---------- PAGE EXCERPT ----------

Sodium oligomannate

Clinical data
- Other names: Sodium oligo-mannurarate; GV-971; GV971

Legal status
- Legal status: Conditional approval in China; investigational elsewhere;

Identifiers
- CAS Number: 2300168-65-2;

= Sodium oligomannate =

Seaweed oligosaccharide claimed to treat Alzheimer's disease

Sodium oligomannate (development code GV-971) is a mixture of oligosaccharides isolated from the marine algae Ecklonia kurome that is used in China as a treatment for Alzheimer's disease (AD).

It was conditionally approved in China by the National Medical Products Administration in 2019 for mild to moderate AD to improve cognitive function. However, the clinical data supporting its potential benefits have been received skeptically elsewhere and are considered insufficient for approval in other countries. Therefore, it is still undergoing Phase III clinical trials necessary for regulatory approval in the United States and Europe. In 2022, Green Valley Pharmaceuticals, the company conducting Phase III clinical trials for the purpose of obtaining FDA approval in the United States, ended the trials early and suspended further development of the drug.

The mechanism by which sodium oligomannate may function is unclear and several possibilities have been proposed, including amyloid beta disaggregation, mediation of inflammatory responses to amyloid plaques, protein binding inside neurons, and alteration of intestinal bacteria.

----------

WORK REQUEST 1:
According to the article on sodium oligomannate, which agency conditionally approved the drug in China?
WORK REQUEST 2:
List every possible mechanism of action for sodium oligomannate that the article on the drug says has been proposed.
WORK REQUEST 3:
In the article on sodium oligomannate, take the part that opens with the words containing "Seaweed oligosaccharide claimed" and closes with "Alzheimer's disease (AD).", and write it out again, changing "marine algae" to "brown seaweed".
The material after the article on sodium oligomannate comes from a separate source.

---------- PROVIDED DATA ----------

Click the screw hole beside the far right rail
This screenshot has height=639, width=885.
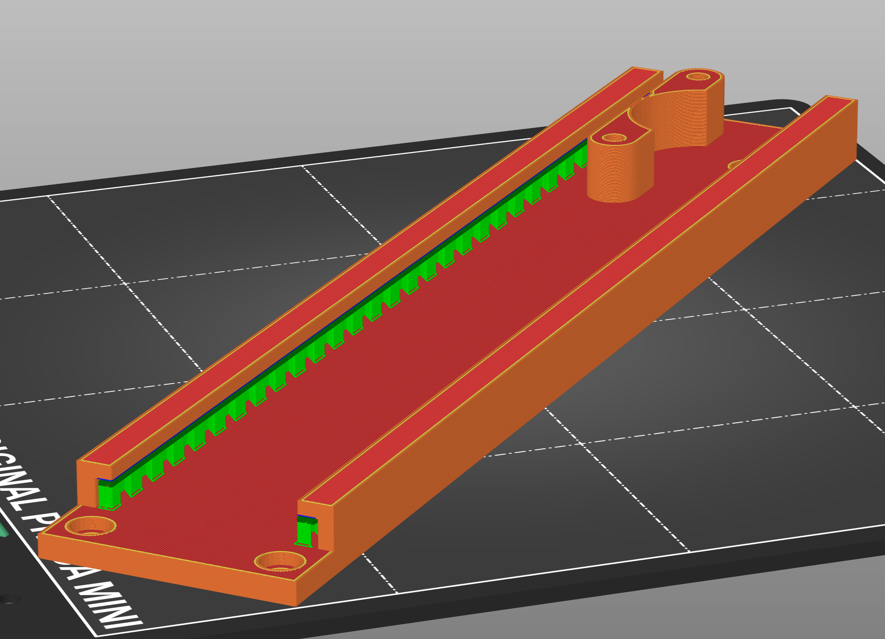point(734,165)
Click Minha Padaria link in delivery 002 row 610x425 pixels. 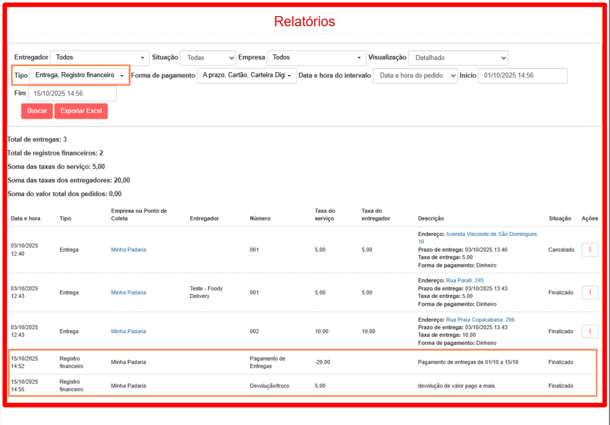[128, 331]
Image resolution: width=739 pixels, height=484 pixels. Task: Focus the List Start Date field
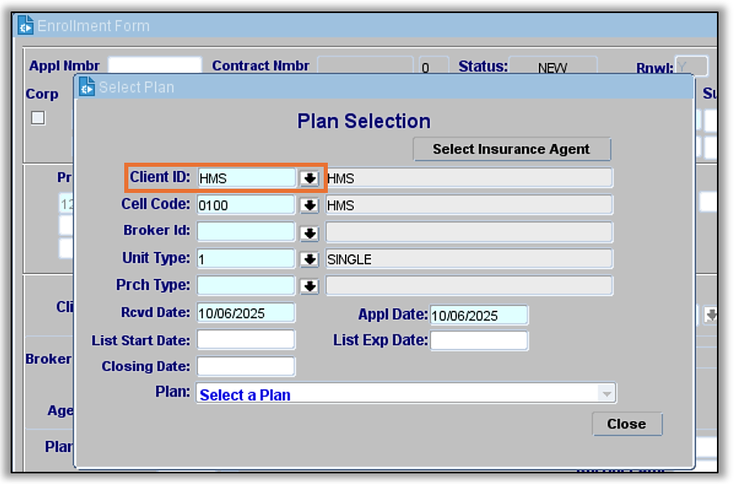pyautogui.click(x=245, y=340)
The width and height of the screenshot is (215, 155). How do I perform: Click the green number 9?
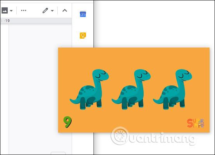[67, 122]
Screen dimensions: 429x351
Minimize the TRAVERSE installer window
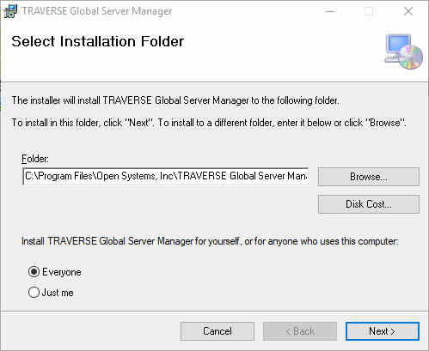pyautogui.click(x=330, y=11)
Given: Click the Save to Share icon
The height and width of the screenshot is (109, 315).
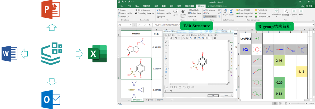Looking at the screenshot, I should [183, 12].
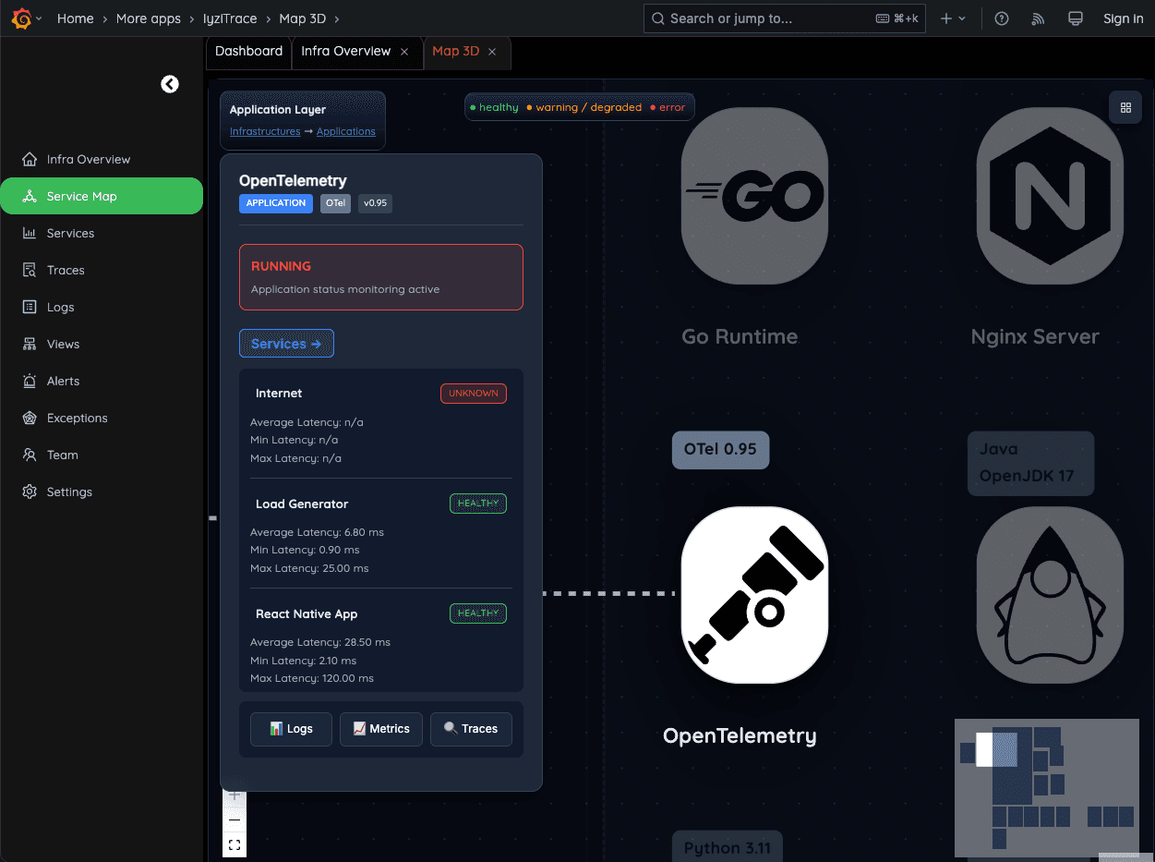The image size is (1155, 862).
Task: Select the OpenTelemetry telescope node
Action: pyautogui.click(x=754, y=595)
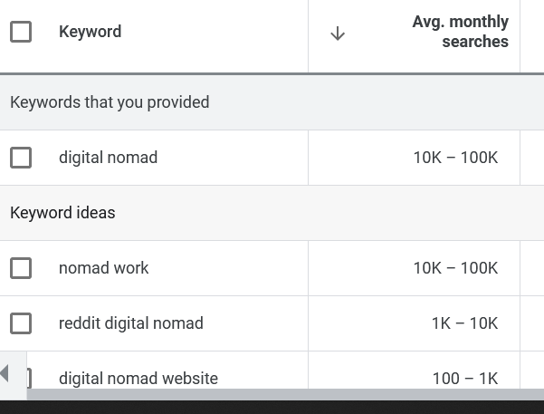The image size is (544, 414).
Task: Click the 1K – 10K search volume cell
Action: coord(464,323)
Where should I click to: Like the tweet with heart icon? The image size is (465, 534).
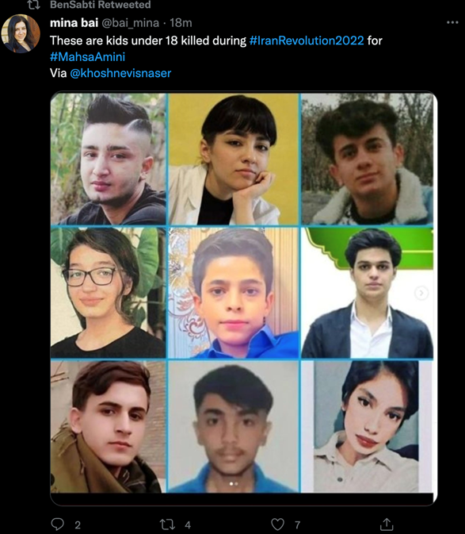click(x=277, y=524)
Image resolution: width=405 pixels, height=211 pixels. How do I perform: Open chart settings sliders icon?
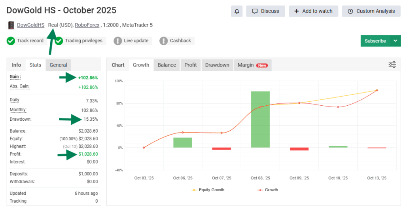click(x=392, y=65)
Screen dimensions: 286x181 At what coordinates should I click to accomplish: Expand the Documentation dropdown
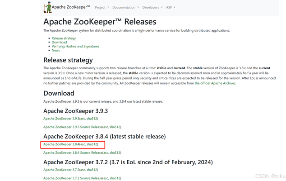[125, 7]
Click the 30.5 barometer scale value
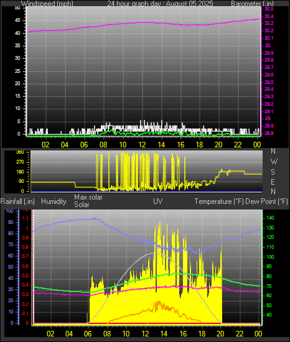290x342 pixels. pos(269,9)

----------

RESPONSE 1:
The National Medical Products Administration approved it in 2019.

RESPONSE 2:
- Amyloid beta disaggregation
- Mediation of inflammatory responses to amyloid plaques
- Protein binding inside neurons
- Alteration of intestinal bacteria

RESPONSE 3:
Seaweed oligosaccharide claimed to treat Alzheimer's disease

Sodium oligomannate (development code GV-971) is a mixture of oligosaccharides isolated from the brown seaweed Ecklonia kurome that is used in China as a treatment for Alzheimer's disease (AD).